All lines from the one with "792x594 pixels." through the last are to be given again exactly as they stand in the data below, and only those.

++++ DATASET RECORDS ++++

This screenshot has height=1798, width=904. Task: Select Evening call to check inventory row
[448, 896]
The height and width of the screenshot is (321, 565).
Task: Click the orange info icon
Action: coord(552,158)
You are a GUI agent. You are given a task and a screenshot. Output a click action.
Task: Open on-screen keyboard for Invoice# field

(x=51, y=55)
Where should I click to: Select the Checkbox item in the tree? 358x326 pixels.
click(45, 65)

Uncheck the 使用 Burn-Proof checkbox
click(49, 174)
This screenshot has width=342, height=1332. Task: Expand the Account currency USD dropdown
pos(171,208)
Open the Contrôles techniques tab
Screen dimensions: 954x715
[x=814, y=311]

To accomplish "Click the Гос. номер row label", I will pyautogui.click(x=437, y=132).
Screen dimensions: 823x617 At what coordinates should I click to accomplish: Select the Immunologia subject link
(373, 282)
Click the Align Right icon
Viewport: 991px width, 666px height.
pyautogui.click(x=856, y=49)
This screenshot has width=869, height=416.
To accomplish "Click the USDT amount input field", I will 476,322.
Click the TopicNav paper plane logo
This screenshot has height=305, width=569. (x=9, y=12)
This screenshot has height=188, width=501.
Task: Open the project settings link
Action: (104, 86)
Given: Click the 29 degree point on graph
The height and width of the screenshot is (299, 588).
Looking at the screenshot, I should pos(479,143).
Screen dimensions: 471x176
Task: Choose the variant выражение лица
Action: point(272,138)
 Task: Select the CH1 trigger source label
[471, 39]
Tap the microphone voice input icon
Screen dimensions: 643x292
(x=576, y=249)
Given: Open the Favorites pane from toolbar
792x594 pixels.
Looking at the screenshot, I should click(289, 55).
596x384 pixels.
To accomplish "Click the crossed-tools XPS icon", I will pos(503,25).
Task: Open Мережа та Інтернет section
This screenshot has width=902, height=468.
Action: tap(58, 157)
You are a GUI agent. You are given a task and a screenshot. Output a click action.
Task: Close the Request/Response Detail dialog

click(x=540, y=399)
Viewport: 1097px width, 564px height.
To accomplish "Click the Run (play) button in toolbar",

++++

- _SOLUTION TO THE EXERCISE_:
792x594 pixels.
Looking at the screenshot, I should click(289, 55).
596x384 pixels.
To accomplish "Click the crossed-tools XPS icon", I will pos(503,25).
Task: Open Мережа та Інтернет section
This screenshot has width=902, height=468.
Action: tap(58, 157)
You are a GUI agent. You are given a task and a screenshot. Output a click action.
Task: Close the Request/Response Detail dialog

click(x=540, y=399)
Viewport: 1097px width, 564px height.
To accomplish "Click the Run (play) button in toolbar",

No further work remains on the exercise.